• Question: What viruses have u found or any other stuff that u were fascinated by?

    Asked by anon-357540 on 15 Mar 2023.
    • Photo: Alison Tidy

      Alison Tidy answered on 15 Mar 2023:


      During my undergraduate (university) I loved learning about all the different viruses and basically the arms race between the virus and the plant – where the viruses overcome a resistance in the plant, and then the plant has to adapt to protect itself from the virus. As scientist/plant breeders we often look to other species/cultivars to find their resistance to that pathogen and breed it into the sensitive plant – but it often takes decades to make a plant resistant to a pathogen, and then the virus can overcome it really quickly if we are unlucky, and we need to start all over again.

    • Photo: Alexandra Milliken

      Alexandra Milliken answered on 15 Mar 2023:


      I have not discovered any viruses myself.
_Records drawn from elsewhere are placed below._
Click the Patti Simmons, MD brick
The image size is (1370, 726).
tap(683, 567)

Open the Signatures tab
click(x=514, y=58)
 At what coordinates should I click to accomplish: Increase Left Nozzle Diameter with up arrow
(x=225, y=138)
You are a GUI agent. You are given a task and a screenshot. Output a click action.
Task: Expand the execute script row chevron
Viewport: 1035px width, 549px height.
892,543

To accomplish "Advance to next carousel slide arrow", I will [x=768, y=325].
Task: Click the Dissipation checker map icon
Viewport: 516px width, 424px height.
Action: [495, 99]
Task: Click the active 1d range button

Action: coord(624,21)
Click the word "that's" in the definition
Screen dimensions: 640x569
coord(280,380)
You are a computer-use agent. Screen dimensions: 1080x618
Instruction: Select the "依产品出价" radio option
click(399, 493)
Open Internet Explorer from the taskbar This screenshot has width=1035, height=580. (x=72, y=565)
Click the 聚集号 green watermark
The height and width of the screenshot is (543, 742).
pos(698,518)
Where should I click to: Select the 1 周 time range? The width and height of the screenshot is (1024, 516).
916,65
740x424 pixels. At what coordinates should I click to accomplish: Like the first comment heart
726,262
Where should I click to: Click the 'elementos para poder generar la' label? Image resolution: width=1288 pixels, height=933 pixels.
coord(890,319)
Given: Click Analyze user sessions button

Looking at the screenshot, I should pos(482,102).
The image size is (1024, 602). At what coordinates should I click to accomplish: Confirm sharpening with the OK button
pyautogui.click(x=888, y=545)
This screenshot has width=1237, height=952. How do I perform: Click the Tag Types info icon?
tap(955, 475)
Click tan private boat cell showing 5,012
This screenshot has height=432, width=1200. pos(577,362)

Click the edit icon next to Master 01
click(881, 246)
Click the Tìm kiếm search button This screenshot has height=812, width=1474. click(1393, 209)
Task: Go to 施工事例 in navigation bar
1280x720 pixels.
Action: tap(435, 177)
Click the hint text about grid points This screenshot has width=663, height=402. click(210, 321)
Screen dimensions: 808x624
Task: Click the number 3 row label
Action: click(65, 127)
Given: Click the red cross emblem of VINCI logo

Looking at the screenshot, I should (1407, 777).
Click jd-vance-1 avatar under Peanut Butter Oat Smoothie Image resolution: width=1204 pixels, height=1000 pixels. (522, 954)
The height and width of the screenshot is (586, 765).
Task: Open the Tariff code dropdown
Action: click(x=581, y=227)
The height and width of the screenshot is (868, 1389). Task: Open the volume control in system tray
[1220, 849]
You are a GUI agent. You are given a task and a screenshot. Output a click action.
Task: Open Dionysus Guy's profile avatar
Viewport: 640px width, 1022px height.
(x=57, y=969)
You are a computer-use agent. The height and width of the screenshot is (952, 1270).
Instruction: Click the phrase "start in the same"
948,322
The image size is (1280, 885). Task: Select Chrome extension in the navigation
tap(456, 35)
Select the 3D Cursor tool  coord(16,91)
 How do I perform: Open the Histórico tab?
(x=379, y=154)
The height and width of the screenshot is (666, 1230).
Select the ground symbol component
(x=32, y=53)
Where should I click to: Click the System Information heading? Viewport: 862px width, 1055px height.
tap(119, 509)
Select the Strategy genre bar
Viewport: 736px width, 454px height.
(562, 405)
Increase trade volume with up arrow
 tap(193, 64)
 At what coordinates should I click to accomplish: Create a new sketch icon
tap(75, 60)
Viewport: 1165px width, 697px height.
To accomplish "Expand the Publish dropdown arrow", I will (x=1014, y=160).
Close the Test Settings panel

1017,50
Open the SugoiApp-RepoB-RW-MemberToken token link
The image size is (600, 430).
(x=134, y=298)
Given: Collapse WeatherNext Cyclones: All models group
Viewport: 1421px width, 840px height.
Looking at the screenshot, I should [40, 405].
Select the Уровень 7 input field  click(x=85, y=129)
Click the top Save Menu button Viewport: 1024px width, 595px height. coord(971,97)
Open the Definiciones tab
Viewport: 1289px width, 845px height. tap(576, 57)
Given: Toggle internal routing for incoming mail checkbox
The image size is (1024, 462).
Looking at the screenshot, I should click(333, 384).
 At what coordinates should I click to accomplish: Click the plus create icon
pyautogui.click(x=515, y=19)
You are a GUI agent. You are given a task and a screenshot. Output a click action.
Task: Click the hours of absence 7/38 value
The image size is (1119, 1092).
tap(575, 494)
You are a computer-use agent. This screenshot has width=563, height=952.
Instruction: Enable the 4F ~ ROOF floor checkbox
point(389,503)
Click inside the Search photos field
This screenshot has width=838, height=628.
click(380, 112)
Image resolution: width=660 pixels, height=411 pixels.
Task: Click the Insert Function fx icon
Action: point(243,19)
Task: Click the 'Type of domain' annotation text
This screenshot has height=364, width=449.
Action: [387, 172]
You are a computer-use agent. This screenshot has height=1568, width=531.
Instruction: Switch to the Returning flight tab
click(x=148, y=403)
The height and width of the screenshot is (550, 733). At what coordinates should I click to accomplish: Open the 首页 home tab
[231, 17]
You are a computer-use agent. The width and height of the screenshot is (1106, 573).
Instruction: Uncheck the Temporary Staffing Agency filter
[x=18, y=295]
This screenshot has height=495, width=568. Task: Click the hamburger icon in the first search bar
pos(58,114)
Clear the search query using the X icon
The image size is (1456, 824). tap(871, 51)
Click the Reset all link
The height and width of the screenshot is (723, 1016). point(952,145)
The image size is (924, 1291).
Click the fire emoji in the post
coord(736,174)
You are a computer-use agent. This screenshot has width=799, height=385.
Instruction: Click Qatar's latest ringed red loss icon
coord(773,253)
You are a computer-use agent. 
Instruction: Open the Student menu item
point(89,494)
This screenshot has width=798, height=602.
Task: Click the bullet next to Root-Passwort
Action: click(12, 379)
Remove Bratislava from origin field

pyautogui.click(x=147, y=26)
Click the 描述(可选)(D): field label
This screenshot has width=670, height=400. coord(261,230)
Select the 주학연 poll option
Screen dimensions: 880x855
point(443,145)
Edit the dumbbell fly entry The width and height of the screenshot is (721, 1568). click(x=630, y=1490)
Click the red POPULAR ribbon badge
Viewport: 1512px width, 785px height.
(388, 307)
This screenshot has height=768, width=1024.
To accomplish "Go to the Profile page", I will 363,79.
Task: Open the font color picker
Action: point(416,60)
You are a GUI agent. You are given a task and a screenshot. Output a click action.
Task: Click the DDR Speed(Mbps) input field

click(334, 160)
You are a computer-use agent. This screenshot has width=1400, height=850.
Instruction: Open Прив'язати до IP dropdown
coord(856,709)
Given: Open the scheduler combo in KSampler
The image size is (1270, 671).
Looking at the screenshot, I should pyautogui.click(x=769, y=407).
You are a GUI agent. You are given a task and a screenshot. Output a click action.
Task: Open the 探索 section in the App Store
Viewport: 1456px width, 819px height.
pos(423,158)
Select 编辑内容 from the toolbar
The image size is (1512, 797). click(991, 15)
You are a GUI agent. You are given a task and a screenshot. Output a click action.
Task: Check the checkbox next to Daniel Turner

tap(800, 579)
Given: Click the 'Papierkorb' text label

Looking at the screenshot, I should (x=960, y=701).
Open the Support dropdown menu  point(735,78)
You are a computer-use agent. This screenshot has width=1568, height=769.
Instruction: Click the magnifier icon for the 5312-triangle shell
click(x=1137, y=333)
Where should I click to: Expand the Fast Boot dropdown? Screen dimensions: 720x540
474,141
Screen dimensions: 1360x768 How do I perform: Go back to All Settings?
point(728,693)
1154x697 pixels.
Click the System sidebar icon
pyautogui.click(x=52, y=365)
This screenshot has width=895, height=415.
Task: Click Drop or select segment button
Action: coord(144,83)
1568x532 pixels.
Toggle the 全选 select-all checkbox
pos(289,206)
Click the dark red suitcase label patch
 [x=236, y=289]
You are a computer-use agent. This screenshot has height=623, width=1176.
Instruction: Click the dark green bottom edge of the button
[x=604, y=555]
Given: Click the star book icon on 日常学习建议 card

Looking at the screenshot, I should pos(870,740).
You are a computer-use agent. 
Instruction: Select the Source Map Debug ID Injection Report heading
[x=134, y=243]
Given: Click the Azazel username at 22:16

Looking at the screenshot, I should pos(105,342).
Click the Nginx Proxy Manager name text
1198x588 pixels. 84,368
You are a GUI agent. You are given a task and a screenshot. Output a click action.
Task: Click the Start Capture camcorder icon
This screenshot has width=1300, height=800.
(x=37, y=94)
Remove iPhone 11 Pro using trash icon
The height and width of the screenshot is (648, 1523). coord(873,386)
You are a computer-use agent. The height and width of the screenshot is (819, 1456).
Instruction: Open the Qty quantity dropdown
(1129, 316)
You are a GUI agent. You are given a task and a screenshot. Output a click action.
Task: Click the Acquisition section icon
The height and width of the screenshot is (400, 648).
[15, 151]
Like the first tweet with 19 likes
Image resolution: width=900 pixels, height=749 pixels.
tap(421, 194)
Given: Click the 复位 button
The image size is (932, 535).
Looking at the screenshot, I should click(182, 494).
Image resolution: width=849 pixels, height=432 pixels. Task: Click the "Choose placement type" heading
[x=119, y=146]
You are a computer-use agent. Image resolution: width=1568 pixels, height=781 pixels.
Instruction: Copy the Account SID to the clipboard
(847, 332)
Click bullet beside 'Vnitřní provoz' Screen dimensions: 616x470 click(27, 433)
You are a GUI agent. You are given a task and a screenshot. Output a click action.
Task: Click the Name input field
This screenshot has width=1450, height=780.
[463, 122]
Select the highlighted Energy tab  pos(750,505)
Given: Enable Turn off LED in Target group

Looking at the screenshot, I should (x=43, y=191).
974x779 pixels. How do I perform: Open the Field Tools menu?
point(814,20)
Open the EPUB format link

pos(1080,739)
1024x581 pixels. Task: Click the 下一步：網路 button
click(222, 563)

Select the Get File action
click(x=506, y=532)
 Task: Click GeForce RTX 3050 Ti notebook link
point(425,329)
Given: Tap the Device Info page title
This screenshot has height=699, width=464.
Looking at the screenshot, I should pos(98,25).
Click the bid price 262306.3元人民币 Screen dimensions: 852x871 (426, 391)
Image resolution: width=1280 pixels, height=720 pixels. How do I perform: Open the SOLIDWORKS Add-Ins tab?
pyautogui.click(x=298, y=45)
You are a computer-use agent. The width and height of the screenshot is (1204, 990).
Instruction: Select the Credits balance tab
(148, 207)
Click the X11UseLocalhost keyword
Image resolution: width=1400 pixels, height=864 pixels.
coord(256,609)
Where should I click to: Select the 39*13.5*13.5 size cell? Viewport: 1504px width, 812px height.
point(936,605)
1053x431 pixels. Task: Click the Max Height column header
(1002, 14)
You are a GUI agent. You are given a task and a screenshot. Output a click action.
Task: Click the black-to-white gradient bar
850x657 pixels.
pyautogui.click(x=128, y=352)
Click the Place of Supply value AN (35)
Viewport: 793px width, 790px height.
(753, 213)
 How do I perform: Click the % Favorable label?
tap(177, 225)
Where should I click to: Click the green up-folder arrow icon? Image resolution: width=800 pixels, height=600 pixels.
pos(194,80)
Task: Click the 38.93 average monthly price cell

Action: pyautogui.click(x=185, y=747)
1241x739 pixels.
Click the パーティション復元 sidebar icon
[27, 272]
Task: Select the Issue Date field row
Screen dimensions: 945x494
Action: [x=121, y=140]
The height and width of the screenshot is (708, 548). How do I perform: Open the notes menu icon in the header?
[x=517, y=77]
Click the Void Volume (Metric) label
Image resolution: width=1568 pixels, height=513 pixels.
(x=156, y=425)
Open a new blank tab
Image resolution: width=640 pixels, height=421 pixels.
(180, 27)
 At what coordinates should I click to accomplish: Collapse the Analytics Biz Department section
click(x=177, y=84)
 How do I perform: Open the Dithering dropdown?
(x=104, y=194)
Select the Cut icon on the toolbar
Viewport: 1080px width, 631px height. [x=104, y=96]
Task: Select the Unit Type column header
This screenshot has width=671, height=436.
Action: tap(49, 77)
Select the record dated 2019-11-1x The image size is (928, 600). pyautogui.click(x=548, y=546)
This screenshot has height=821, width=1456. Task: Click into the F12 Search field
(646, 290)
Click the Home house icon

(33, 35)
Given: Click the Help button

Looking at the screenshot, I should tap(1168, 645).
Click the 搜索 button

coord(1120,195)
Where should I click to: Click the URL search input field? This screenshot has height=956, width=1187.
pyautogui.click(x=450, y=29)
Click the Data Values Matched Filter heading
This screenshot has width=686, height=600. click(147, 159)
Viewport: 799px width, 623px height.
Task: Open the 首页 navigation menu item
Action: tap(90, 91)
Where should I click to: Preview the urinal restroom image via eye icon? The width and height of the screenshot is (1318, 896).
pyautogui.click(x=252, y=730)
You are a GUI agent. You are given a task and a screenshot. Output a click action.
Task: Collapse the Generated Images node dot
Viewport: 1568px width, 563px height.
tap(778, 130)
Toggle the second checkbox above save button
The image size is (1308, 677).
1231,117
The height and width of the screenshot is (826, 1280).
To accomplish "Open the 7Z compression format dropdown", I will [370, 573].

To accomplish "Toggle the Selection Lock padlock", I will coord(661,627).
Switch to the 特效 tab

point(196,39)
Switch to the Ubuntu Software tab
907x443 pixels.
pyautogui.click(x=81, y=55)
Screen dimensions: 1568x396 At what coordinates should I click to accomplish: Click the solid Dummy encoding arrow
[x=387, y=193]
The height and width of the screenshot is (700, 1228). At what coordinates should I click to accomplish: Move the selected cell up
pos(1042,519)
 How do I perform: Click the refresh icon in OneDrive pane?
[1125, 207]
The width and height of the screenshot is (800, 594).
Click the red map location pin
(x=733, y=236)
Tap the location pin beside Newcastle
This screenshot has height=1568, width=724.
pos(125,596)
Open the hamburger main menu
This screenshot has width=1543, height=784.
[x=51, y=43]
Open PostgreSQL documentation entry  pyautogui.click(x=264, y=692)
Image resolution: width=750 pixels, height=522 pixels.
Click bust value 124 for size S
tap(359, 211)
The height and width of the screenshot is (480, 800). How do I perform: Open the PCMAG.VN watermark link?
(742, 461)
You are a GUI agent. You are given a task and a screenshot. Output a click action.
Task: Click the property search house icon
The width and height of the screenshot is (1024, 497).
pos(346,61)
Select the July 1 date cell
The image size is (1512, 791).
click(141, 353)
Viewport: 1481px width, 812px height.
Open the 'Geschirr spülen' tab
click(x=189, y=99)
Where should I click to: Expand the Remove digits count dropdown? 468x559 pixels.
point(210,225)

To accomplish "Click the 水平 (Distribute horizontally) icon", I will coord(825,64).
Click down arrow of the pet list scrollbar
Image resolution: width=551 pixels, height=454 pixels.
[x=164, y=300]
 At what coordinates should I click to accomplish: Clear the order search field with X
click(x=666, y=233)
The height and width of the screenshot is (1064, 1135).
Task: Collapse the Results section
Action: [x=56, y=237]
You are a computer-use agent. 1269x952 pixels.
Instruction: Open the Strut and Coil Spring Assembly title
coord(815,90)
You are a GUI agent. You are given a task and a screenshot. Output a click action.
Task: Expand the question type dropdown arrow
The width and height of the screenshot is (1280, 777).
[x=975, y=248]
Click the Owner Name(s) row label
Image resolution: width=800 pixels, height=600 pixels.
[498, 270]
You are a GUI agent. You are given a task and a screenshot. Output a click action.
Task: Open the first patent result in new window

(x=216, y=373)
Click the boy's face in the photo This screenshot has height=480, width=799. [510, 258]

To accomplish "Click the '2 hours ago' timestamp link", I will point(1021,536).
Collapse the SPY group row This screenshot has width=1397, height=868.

However, I have looked at the Tobacco Mosaic Virus (TMV), which infects a plant through open wounds and then makes viral proteins inside the plant, which spreads. It is a known cause of tobacco and tomato crop loss.

    • Photo: Ian Adams

      Ian Adams answered on 15 Mar 2023:


      I work a lot on plant viruses. Have discovered quite a few over the last few years. The one that was most useful was finding the cause of the destruction of maize crops in Kenya. Maize is a staple food in Kenya and many farmers were losing their crops. Actually turned out NOT to be a new disease but variants of two viruses that hadn’t been seen in Africa before. Genetic data suggests the variants were probably introduced accidentally from China. The most interesting was probably a recent virus we found working with a scientist from the USA. He did his PhD in the UK in the seventies on a virus found in weeds on the roadside. It was forgotten about for 50 years until we found his vial of dried leaf material. We looked at it and discovered that it was the same as a virus just found in kiwi fruit in New Zealand, Black Berries in Canada and weeds in Belgium and the Netherlands. We all worked together and published it as one big article. Great working across the globe.

    • Photo: Phil Howell

      Phil Howell answered on 15 Mar 2023:


      I’ve never worked directly on viruses but they are important in my area of work because they can cause important diseases that reduce the yield and quality of crops. Some live in the soil and come into the plant through the roots. Many are carried by insects and when the insects land on the crop plants to feed on their sap the viruses get transmitted from the insect to the plant.

    • Photo: Sam Mugford

      Sam Mugford answered on 15 Mar 2023:


      I’ve done a little bit of work with plant viruses. Many plant viruses are carried by aphids and they cause the infections, it’s why aphids are such a big problem for farmers. I’ve never discovered any new viruses, but i have found a lot of other stuff that I am fascinated by. Something i have found out is about a protein that is in aphid saliva, and they inject it into plants when they are feeding. The protein stops the plant immune system from working, so the plant does not defend itself against the aphid.

    • Photo: Felipe Becerra

      Felipe Becerra answered on 16 Mar 2023:


      Not a virus, but I think Agrobacterium is the coolest bacteria. It can transfer its DNA to the plant! Literally a mutant! Because of this ability to transfer DNA has been widely use in biotechnology.

      Check this video for a demo of how it can be used in plant sciences.
      https://www.youtube.com/results?search_query=agrobacterium+infiltration

    • Photo: Omnia Elshorbagy

      Omnia Elshorbagy answered on 16 Mar 2023:


      I have worked with different viruses throughout my research career since 2010, I isolated viruses from several plants such as Squash, potato, tomato, pepper, tobacco and cucumber. One of the surprising results is while isolating squash leaf curl virus from squash plants we found that it is co-infected with Chickpea chlorotic dwarf virus and it was the first report of that. Working with viruses usually has several unexpected results as they have the ability to sustain for a long time.